◆ Input material:
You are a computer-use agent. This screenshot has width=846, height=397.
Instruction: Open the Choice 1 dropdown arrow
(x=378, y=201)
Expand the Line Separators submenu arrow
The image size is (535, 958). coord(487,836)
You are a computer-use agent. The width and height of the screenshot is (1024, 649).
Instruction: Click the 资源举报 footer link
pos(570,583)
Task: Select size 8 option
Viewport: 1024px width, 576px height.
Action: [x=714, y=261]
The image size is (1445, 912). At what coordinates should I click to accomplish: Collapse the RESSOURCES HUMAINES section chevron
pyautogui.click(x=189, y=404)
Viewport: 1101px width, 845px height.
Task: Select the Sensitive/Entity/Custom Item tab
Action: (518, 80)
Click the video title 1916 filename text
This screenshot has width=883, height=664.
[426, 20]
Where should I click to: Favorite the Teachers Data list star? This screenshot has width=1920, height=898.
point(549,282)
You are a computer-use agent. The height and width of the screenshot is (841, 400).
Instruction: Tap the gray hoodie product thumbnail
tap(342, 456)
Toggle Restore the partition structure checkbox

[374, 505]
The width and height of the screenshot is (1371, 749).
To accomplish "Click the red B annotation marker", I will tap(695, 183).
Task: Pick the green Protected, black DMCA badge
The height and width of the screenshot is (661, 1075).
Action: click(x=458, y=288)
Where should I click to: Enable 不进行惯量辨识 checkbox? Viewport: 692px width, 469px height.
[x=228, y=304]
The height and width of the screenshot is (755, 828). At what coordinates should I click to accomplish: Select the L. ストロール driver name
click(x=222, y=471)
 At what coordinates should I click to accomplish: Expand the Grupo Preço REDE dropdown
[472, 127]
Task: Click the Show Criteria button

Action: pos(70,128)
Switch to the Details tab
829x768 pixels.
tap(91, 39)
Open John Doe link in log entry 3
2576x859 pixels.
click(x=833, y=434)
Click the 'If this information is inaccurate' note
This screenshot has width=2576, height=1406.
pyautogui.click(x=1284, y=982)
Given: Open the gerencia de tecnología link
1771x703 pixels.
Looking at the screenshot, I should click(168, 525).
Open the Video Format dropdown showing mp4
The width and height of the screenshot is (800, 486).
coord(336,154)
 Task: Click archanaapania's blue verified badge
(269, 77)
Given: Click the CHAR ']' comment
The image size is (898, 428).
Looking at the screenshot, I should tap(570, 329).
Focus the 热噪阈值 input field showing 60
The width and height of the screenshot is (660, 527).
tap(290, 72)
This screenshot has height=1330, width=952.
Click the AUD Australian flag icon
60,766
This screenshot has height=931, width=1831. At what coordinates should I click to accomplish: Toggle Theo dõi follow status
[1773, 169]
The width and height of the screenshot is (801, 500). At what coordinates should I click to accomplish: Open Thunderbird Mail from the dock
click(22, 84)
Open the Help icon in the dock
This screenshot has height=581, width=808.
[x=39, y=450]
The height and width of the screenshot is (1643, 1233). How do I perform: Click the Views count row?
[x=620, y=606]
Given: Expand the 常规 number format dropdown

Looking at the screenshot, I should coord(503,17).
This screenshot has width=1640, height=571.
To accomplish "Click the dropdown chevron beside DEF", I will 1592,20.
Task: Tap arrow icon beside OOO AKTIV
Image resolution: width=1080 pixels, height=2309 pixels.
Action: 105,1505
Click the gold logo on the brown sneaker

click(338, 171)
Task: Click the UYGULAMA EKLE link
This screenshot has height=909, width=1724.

◆ Instructions to follow: Find the lines above that contain the word "agent" and copy each one.

◆ Answer box:
You are a computer-use agent. This screenshot has width=846, height=397.
You are a computer-use agent. The width and height of the screenshot is (1024, 649).
You are a computer-use agent. The height and width of the screenshot is (841, 400).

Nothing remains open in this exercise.